Mu Crucis

Observation data Epoch J2000 Equinox ICRS
- Constellation: Crux
- Right ascension: 12^{h} 54^{m} 35.6249^{s}
- Declination: −57° 10′ 40.527″
- Apparent magnitude (V): 4.03
- Right ascension: 12^{h} 54^{m} 36.8865^{s}
- Declination: −57° 10′ 07.214″
- Apparent magnitude (V): 5.19

Characteristics

μ^{1} Cru
- Evolutionary stage: subgiant
- Spectral type: B2IV-V
- U−B color index: −0.75
- B−V color index: −0.17

μ^{2} Cru
- Spectral type: B5Vne
- U−B color index: −0.50
- B−V color index: −0.11

Astrometry

μ^{1} Cru
- Radial velocity (R_{v}): +13.9 km/s
- Proper motion (μ): RA: −30.45 mas/yr Dec.: −13.55 mas/yr
- Parallax (π): 9.6267±0.3611 mas
- Distance: 370+23 −20 ly (113+7 −6 pc)
- Absolute magnitude (M_{V}): −1.49

μ^{2} Cru
- Radial velocity (R_{v}): +13 km/s
- Proper motion (μ): RA: −32.35 mas/yr Dec.: −10.93 mas/yr
- Parallax (π): 8.9486±0.2264 mas
- Distance: 364 ± 9 ly (112 ± 3 pc)
- Absolute magnitude (M_{V}): −0.40

Details

μ^{1} Cru
- Mass: 7.0±0.1 M_{☉}
- Radius: 3.3±0.2 R_{☉}
- Luminosity: 1,740+170 −150 L_{☉}
- Surface gravity (log g): 4.25±0.05 cgs
- Temperature: 20,500±250 K
- Metallicity [Fe/H]: −0.21 dex
- Rotational velocity (v sin i): 31.3±0.2 km/s
- Age: 9.5+5.6 −5.3 Myr

μ^{2} Cru
- Mass: 5.0 M_{☉}
- Radius: 3.9 R_{☉}
- Luminosity: 205 L_{☉}
- Surface gravity (log g): 3.40 cgs
- Temperature: 20,400 K
- Rotational velocity (v sin i): 210 km/s
- Age: 15.9 Myr
- Other designations: μ Cru, CCDM 12546-5711, WD 12546-5711

Database references
- SIMBAD: μ Cru

= Mu Crucis =

Star in the constellation Crux

Mu Crucis is a double star in the southern constellation of Crux, which is commonly known as the Southern Cross. Its name is a Bayer designation that is Latinized from μ Crucis and abbreviated Mu Cru or μ Cru. μ Crucis is a wide pair of spectral class B stars, magnitude 4.0 and 5.2 respectively, forming the seventh-brightest star in the constellation. They lie about 370 light-years away, and both stars are likely physically attached. The brighter component is known as μ^{1} Crucis or μ Crucis A, while the fainter is μ^{2} Crucis or μ Crucis B.
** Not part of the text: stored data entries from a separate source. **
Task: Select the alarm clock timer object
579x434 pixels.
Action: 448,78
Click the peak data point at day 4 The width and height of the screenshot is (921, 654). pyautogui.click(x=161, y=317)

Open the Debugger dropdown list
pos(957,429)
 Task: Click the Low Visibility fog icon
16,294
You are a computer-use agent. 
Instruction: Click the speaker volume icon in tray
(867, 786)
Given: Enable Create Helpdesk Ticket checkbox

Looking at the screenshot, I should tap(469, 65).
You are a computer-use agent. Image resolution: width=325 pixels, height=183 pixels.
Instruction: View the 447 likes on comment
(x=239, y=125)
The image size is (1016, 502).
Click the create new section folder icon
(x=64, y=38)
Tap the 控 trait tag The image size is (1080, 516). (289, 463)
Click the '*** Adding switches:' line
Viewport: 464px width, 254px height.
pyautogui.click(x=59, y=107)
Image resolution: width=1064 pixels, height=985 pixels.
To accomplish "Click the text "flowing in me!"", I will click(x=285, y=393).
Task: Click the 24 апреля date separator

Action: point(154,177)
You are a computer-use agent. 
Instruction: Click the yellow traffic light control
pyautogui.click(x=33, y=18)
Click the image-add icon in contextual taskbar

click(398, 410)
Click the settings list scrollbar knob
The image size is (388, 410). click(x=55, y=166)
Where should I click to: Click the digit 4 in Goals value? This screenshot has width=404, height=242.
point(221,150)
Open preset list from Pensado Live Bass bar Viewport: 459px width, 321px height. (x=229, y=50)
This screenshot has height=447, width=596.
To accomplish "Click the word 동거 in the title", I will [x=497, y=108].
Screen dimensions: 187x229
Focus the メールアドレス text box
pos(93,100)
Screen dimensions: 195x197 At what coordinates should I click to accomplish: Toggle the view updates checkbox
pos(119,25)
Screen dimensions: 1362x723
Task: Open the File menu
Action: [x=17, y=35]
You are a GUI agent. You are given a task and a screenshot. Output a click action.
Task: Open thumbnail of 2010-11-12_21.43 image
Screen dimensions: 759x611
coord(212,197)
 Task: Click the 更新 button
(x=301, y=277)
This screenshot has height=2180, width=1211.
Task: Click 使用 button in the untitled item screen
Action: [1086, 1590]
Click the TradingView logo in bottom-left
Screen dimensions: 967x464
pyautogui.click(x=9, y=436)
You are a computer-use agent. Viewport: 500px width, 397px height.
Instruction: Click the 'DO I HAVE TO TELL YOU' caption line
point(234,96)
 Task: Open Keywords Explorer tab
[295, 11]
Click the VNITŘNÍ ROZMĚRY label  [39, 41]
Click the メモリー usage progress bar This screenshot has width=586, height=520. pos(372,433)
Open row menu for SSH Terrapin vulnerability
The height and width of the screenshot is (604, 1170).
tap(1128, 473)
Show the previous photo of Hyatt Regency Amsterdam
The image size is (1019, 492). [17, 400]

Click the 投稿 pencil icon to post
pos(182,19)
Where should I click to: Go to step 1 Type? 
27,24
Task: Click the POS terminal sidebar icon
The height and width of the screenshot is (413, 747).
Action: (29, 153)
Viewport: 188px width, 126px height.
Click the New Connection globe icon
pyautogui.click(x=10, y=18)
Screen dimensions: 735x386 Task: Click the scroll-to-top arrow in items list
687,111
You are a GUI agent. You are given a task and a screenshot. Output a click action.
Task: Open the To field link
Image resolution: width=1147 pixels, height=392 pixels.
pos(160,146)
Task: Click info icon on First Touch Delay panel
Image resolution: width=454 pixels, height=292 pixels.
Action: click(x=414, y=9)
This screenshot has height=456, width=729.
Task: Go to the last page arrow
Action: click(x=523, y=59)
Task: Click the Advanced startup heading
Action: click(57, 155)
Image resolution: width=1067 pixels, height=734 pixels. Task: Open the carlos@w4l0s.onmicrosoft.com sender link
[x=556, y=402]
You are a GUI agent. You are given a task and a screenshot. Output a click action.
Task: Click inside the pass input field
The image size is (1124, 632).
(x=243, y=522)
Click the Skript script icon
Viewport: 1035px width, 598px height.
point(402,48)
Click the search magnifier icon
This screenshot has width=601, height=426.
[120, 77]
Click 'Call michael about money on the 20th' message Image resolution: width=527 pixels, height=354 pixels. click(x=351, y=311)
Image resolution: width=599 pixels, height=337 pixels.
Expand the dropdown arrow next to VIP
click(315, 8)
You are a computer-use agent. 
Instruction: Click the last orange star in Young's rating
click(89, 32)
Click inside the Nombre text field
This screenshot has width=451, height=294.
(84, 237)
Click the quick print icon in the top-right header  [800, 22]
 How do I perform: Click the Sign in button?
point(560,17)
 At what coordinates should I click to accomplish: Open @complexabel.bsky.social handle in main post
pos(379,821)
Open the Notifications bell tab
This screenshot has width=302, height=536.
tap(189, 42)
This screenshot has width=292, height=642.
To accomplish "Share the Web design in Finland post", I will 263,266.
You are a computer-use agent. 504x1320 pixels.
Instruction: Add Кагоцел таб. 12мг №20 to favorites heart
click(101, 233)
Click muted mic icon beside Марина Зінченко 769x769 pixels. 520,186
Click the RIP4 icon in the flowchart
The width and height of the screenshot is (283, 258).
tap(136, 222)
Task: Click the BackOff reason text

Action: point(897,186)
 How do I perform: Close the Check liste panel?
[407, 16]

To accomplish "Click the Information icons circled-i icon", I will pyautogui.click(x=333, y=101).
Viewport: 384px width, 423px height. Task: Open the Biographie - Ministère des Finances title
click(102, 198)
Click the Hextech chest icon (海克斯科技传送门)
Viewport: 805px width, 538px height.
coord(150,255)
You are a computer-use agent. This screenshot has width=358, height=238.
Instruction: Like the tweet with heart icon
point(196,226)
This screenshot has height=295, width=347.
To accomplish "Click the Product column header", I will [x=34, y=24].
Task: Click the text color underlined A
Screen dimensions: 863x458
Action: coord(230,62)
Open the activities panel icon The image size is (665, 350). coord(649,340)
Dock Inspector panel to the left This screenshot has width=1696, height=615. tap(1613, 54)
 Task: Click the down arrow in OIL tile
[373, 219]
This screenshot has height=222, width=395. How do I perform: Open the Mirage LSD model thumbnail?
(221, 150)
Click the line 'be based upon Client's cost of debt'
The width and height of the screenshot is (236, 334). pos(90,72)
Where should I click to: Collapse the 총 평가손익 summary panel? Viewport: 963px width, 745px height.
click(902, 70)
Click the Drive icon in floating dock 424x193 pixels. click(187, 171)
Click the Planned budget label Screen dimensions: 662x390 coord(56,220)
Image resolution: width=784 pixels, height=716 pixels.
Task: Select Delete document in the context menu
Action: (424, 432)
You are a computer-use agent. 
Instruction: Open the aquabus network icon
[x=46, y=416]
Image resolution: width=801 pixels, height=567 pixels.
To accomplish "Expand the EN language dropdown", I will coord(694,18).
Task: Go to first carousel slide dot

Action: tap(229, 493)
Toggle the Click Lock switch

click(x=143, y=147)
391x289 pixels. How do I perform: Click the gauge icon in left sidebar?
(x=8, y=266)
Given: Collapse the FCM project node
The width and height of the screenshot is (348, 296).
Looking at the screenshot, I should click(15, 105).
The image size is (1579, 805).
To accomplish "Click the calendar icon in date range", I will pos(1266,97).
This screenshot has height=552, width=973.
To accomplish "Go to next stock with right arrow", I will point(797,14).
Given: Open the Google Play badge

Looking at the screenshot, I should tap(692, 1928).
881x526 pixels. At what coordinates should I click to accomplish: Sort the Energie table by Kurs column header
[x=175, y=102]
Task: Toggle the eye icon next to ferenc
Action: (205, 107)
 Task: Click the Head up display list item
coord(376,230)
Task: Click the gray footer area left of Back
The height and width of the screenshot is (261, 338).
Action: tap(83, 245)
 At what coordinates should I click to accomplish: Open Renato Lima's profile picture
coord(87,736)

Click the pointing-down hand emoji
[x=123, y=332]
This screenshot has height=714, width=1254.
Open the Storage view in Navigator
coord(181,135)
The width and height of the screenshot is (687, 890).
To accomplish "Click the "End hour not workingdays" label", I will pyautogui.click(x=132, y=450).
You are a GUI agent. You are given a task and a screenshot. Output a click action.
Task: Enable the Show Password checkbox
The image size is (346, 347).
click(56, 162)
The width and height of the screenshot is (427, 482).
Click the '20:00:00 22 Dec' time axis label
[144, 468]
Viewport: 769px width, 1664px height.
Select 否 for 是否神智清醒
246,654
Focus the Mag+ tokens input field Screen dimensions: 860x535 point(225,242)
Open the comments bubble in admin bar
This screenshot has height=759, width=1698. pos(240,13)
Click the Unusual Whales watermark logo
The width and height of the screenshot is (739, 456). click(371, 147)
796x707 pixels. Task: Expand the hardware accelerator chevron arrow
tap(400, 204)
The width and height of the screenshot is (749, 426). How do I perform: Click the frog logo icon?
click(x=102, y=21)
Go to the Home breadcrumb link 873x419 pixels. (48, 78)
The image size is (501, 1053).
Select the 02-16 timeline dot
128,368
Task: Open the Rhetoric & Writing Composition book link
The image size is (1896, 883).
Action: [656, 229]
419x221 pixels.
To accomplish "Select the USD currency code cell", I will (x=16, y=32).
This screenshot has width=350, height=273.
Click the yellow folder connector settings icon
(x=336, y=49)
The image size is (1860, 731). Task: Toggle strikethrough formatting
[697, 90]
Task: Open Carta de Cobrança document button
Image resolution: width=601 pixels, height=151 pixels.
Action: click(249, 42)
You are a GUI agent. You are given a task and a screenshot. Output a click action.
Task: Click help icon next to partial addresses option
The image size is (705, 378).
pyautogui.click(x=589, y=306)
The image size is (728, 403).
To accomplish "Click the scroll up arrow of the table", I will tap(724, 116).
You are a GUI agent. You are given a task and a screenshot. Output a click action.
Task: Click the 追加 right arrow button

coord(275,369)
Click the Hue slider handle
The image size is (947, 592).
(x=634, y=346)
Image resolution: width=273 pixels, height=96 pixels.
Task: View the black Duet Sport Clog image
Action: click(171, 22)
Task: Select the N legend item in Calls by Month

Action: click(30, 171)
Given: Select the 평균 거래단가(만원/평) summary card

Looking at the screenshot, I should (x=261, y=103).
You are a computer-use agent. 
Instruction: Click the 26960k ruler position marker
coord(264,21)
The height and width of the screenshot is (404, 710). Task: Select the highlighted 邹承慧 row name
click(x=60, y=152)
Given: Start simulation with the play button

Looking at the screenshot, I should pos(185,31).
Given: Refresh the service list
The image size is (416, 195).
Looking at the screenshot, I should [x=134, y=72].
μ^{1} Crucis is the brighter of the two stars with an apparent magnitude of 4.0. It is a hot massive main sequence or subgiant star, over a thousand times as luminous as the sun.

μ^{2} Crucis is the fainter of the pair. Its apparent magnitude is 5.2 and it is a Be star, a star spinning so quickly that it has ejected a disc of material that creates emission lines in its spectrum. The disc is inclined at 36° to our line of sight.